Söz taşımanın zararları
Bazen kişi, kendisini tutmaya(!) çalışırken daha büyük bir hataya düşerek şu minvalde sözler söyler:
“-Filânca senin hakkında ileri geri konuştu, ama söylersem gıybete girer…”
Böylece muhâtabın aklına binbir türlü şey gelmesini sağlayıp, tek bir hususu söylemekten daha kötüsüne, üçüncü şahsın töhmet altında kalmasına yol açılmış olur.
Sır, sadece insanın kendisine emanet edilen bir paylaşım değil; istenmeden kulak misafiri olunmuş bir hâdise, görülüvermiş bir kusur da olabilir. Mü’mine yakışan, ayıpları örtücü olmak, kendisi için hoşlanmadığı muâmeleyi din kardeşine de yapmamaktır.
Bir sırra vâkıf olduğu, konumu gereğince tahmin edilen kişiyi sorularla sıkıştırmak da, yaygın bir kusurdur. Meselâ bir annenin, evlâdını:
“-Annene de mi söylemeyeceksin?!” tarzında sorularla uygunsuz paylaşımlara teşvik etmesi, ne kadar hazindir.
Âileden hemen sonra gelen dost ve arkadaşlarımızın sırları da, üzerine titrenmesi gereken bir emanettir. Bir arkadaşının sırrını en yakın dostuna söylemekte beis görmemekle başlar tavizler; onun da başka bir yakınına aktarmasıyla iş çığırından çıkar, gider…

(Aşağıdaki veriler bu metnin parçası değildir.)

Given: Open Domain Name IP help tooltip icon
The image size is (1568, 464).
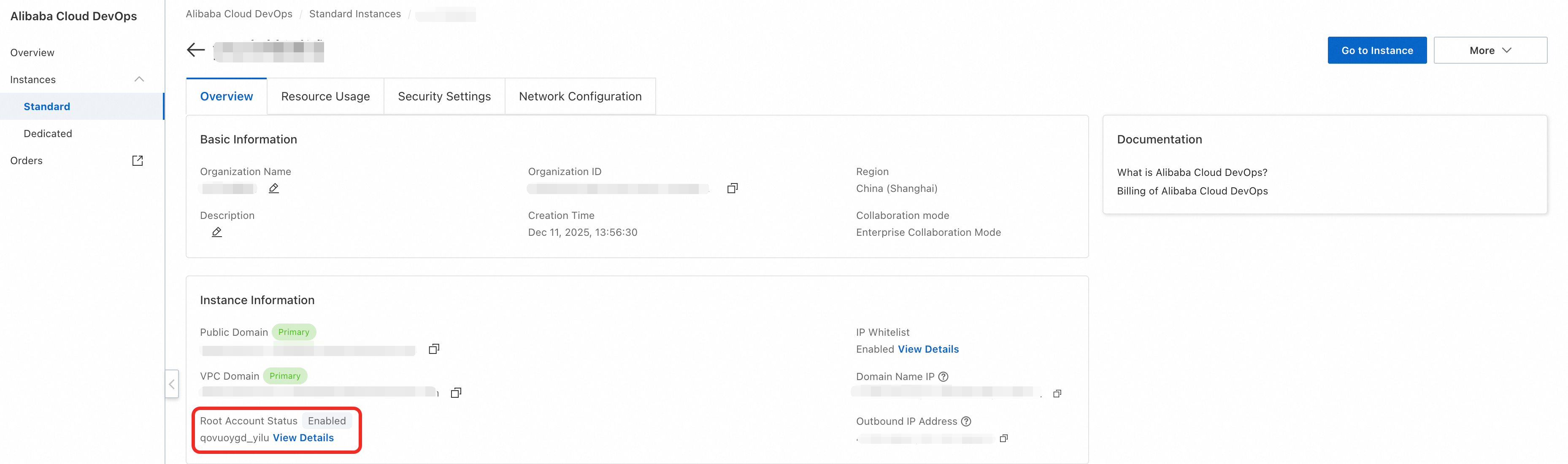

Bütün değerlerimizin ciddî bir aşınmaya uğradığı şu âhir zamanda, en kıymetli varlıkların başında bu yüzden iyi bir dost gelmektedir. Efendimiz -sallâllâhu aleyhi ve sellem- de:
“Öyle bir zaman gelecek ki o zaman şu üç şeyden daha kıymetli bir şey olmayacaktır:
Helâl para, cân u gönülden arkadaşlık yapılacak bir kardeş ve kendisiyle amel edilecek bir sünnet.” buyurarak, bu duruma dikkat çekmiştir.
Hayal kırıklıkları yaşamamak için feraset sahibi olmalıdır mü’min… Sır tutamayan, sözü sahibine ileten kişileri tanıyıp, onlarla mesafeyi korumaya îtinâ göstermelidir.